Problem statement: Whenever a picture appears in the listing below, leave it out, and copy exactly the lines from the one containing "Screen dimensions: 1088x726" through the end.

Records:
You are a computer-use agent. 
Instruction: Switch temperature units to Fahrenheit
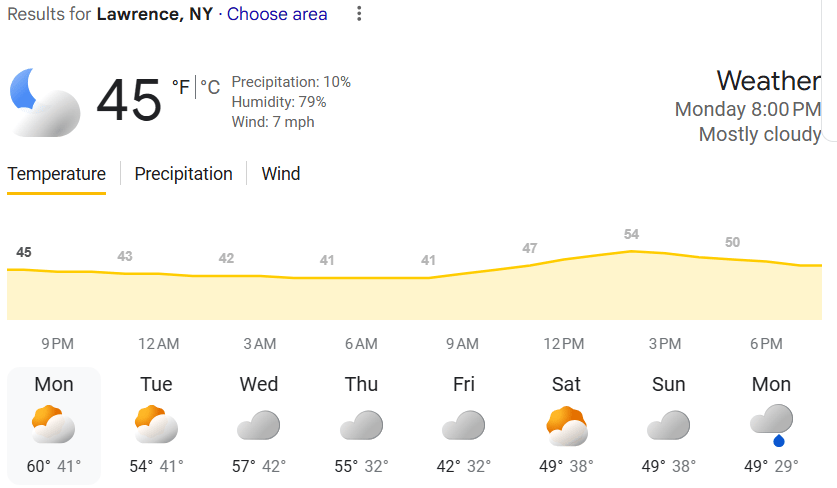(180, 88)
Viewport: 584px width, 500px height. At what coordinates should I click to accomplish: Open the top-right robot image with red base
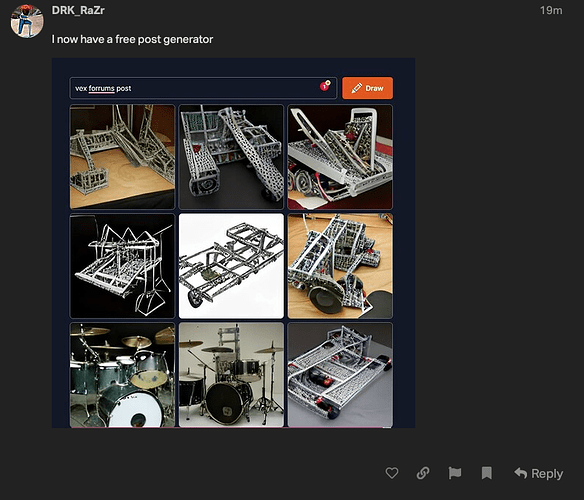340,157
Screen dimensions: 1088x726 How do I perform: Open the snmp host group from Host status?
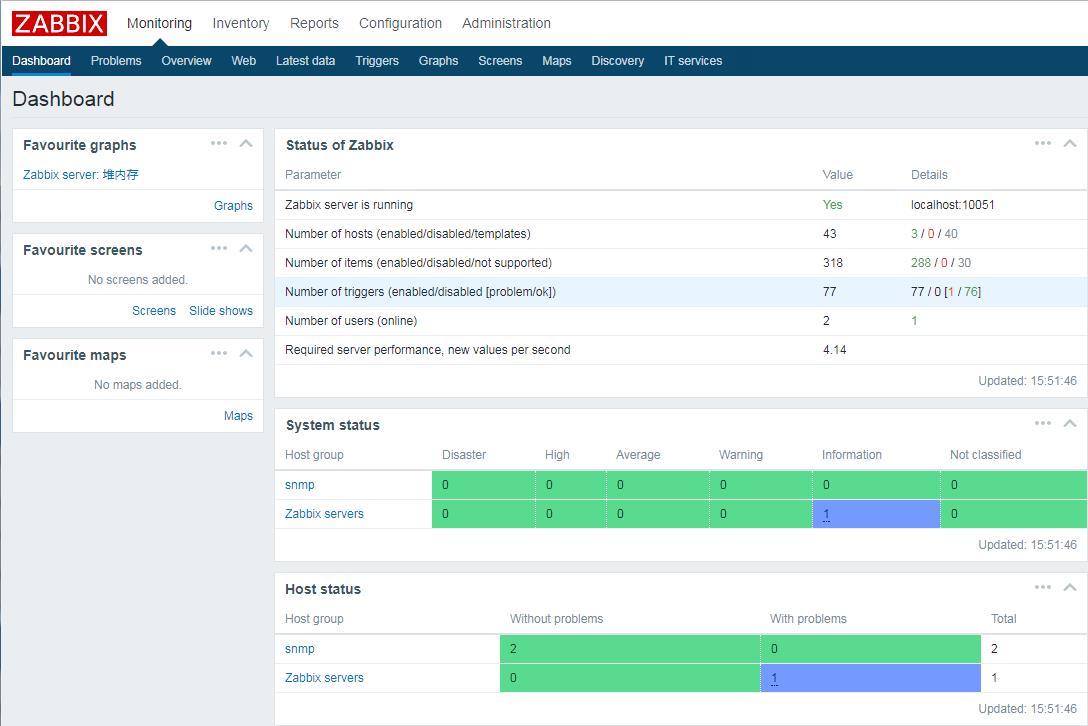299,648
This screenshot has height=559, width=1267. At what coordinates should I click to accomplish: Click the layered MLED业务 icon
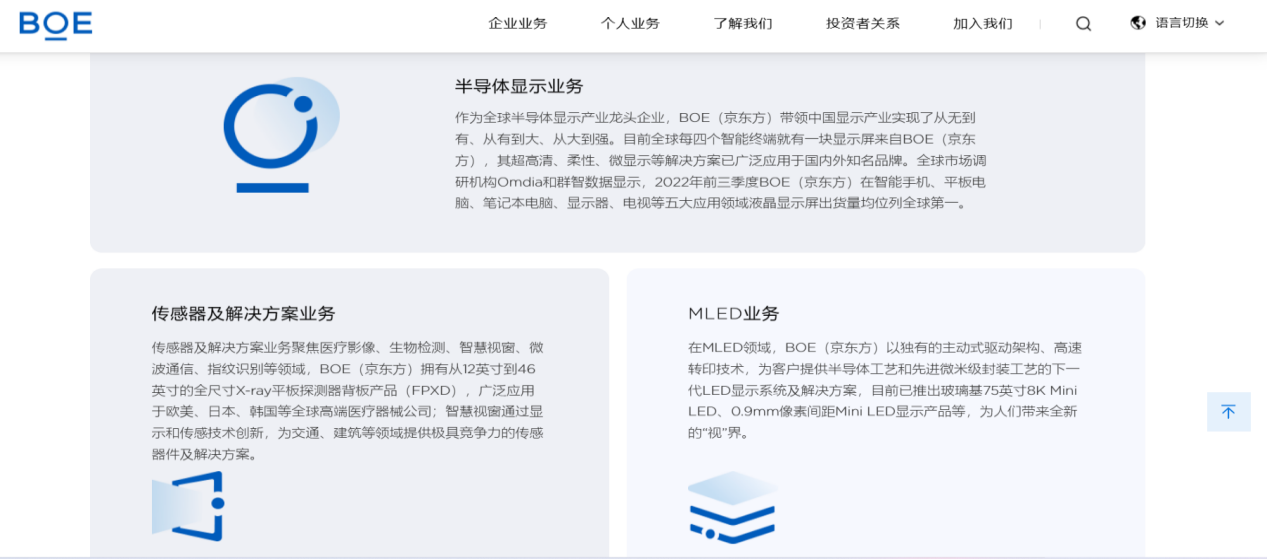coord(732,508)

Your response:
Screen dimensions: 1088x726 How do I perform: Open the snmp host group from Host status?
299,648
This screenshot has height=559, width=1267. At what coordinates should I click to accomplish: Click the layered MLED业务 icon
coord(732,508)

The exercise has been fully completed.